- Your tasks -
#1 In the development log, why is the context saved along with each profiled term? Answer in one to three sentences.
#2 Translate this sentence from the development log into Spanish: "I've also implemented some transformation rules to run some tests and everything worked fine."
#3 Reproduce the development log from "Day 13 - Data" to "cut off data.".

- Document passage -
begin
In order to create the Data Fusion tables layout automatically, I've set up a simple command line application that connects to AS/400 through the same JTOpen JDBC driver and queries the files/tables metadata, in particular it's structure, the columns name, data type, precision, etc..

I've also implemented some transformation rules to run some tests and everything worked fine.
I'm still waiting for some target specification information from the target team, but I believe that I'll have two mappers ready for some serious testing real soon.

I've also received the production data, which means know I can test my data profiler with real data.

Monday, April 13, 2009

Day 13 - Data Profiler Enhanced

Today the data profiler has received a ranking function, that ranks the profiled data and cuts off data that is considered as discarded.

When data is profiled, a tupple with the term and the context is saved.
The context helps in the evaluation of the term, specially to know if it's a false positive.
The context is also used to cut off data.
end
- Recorded information -
begin
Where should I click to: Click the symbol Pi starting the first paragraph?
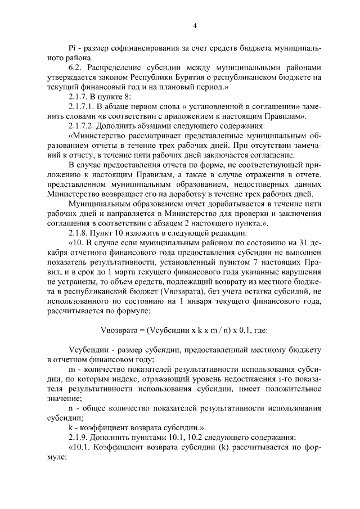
end
- Answers for this exercise -
#1 The context helps in evaluating the term, especially in telling whether it is a false positive. It is also used to cut off data.

#2 También he implementado algunas reglas de transformación para hacer algunas pruebas y todo funcionó bien.

#3
Day 13 - Data Profiler Enhanced

Today the data profiler has received a ranking function, that ranks the profiled data and cuts off data that is considered as discarded.

When data is profiled, a tupple with the term and the context is saved.
The context helps in the evaluation of the term, specially to know if it's a false positive.
The context is also used to cut off data.